Problems with measuring attitudes

Attitudes towards confessional and sexual minorities in the discourse of the media in Latvia, Lithuania and Poland from a historical perspective 

Why do we need to do discourse analysis in order to retrieve social attitudes towards minorities? Why can we not rely on social surveys, questionnaires, interviews? 

There are two reasons why my project does not use these methods: 1) the hypothesis that attitudes are not fixed mental entities, but discursive constructions (see above), 2) problems associated with opinion polling (discussed below). 
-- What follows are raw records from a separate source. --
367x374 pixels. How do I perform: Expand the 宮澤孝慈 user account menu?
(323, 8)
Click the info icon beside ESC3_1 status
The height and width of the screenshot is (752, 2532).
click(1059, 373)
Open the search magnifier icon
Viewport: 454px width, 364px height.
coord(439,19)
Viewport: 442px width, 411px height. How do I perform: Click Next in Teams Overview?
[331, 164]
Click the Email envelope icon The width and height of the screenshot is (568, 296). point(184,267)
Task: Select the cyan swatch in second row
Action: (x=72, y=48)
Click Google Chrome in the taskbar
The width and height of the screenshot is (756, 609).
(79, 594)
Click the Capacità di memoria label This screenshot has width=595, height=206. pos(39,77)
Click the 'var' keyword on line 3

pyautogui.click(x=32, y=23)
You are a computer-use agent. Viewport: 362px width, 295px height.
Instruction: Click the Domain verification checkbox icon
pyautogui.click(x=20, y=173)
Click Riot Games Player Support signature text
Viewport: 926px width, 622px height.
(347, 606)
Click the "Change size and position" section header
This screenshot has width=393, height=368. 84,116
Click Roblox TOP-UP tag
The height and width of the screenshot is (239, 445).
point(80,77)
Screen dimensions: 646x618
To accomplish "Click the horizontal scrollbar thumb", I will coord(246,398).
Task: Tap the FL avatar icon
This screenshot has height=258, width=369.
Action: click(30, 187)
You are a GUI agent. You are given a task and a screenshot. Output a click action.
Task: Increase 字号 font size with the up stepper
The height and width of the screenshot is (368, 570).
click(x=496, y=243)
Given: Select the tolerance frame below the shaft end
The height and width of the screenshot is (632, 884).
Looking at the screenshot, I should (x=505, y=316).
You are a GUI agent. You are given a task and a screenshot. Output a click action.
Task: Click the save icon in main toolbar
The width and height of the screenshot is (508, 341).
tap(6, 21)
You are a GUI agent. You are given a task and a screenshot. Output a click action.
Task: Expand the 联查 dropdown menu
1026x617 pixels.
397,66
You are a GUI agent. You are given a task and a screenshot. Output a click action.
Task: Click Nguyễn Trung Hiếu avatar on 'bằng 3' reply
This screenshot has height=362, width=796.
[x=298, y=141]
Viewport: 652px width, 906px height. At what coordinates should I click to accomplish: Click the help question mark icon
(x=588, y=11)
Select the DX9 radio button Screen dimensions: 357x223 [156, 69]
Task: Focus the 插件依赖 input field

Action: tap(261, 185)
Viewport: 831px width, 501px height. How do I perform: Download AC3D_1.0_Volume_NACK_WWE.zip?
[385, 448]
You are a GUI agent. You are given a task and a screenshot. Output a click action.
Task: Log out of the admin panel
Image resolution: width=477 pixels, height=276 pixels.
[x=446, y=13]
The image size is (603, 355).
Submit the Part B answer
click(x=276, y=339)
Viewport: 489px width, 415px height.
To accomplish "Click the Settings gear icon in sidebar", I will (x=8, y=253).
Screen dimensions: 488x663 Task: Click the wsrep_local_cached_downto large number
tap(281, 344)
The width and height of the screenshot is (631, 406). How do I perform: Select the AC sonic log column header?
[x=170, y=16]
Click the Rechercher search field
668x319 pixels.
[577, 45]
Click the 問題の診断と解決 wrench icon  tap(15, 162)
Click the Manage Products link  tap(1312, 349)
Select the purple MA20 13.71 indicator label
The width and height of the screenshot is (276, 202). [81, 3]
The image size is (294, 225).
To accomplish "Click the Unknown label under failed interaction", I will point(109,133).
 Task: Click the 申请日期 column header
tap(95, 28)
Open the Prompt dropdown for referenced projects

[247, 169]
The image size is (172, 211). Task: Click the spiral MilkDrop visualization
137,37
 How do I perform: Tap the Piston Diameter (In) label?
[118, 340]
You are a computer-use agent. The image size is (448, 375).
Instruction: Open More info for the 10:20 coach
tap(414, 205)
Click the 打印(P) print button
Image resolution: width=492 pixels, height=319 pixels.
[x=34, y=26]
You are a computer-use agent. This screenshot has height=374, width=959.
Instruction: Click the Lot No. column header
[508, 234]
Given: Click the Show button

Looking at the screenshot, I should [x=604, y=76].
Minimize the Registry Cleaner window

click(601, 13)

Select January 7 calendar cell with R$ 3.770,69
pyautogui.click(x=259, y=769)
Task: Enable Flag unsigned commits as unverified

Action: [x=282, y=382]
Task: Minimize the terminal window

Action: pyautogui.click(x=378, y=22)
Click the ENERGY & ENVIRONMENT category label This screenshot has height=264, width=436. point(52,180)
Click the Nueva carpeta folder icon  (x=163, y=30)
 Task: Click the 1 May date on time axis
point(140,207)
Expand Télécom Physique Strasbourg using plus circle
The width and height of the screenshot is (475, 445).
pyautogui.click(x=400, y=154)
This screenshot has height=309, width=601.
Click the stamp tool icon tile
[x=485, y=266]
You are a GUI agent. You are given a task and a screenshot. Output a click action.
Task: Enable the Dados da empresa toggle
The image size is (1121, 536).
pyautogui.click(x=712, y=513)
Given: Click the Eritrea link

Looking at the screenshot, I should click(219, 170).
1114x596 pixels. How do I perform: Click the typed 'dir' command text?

Ever since the beginning of the practice of opinion polling, it has been widely criticized: “The history of opinion polling over the past 80 years has constituted a striking attempt to attribute ideas to the public in ways that are discrete and cohesive, descriptive and predictive, illuminating and shaming. The public cannot appeal against misrepresentative claims about its opinions, for opinion polling not only defines such opinions but appears to define the public itself. In short, the public’s scientifically measured presence has come to be regarded as a more legitimate reality than its autonomous attempts to speak for itself. The crowd came to be seen as wholly observable, explicable, and predictable” (Coleman & Ross 2010: 14). 
“We would argue that polls are always discursively situated, constitutive techniques which do not merely capture preexisting opinion, but conjure it into existence. In other words, what political scientists refer to as “public opinion” is in fact what pollsters decide to poll. A sceptical view of the so-called neutral scientificity of opinion surveys accords with our constructivist conception of the public. (…) The search for public opinion is never neutral; like all social techniques, it is prompted by particular intentions which are often left unstated” (p. 15, emphasis mine). 
That public opinion is what pollsters decide to poll is a very important point. People are not asked what they think, they are asked what they think about a specific issue, and they may feel forced to answer even if they have not formed an opinion about it, do not care about it, consider it a private matter not to be discussed with strangers, and so on. When a problem is discussed in an opinion poll, it automatically becomes a matter of public debate, even if there are many other problems that people care about more. 

 There is also the problem of holding unpopular, discriminatory views. “Even in advanced democratic societies with well-functioning public realms, racial, religious, and other group prejudices belong in a category of opinions that are often kept hidden because their public expression would amount to an open breach of the consensus rejecting such views” (Kovács 2005: 270). Racists, for example, may decide to hide or downplay their views in an opinion poll, especially if they consider it a sort of public, not private discourse. The poll may be distorted by latency. “Scholars concerned with the problem distinguish between two forms of latency. They speak of conscious or factual latency where people have no developed opinions about certain issues, and of communicative or functional latency where participants in the communication hide their real opinions” (p. 270). “According to the theory of “the spiral of silence” people in communication try to judge whether open expression of their views would provoke conflict with uncomfortable psychological consequences. Those who feel they hold a minority opinion in society often tend to avoid to say what they really think” (p. 272). 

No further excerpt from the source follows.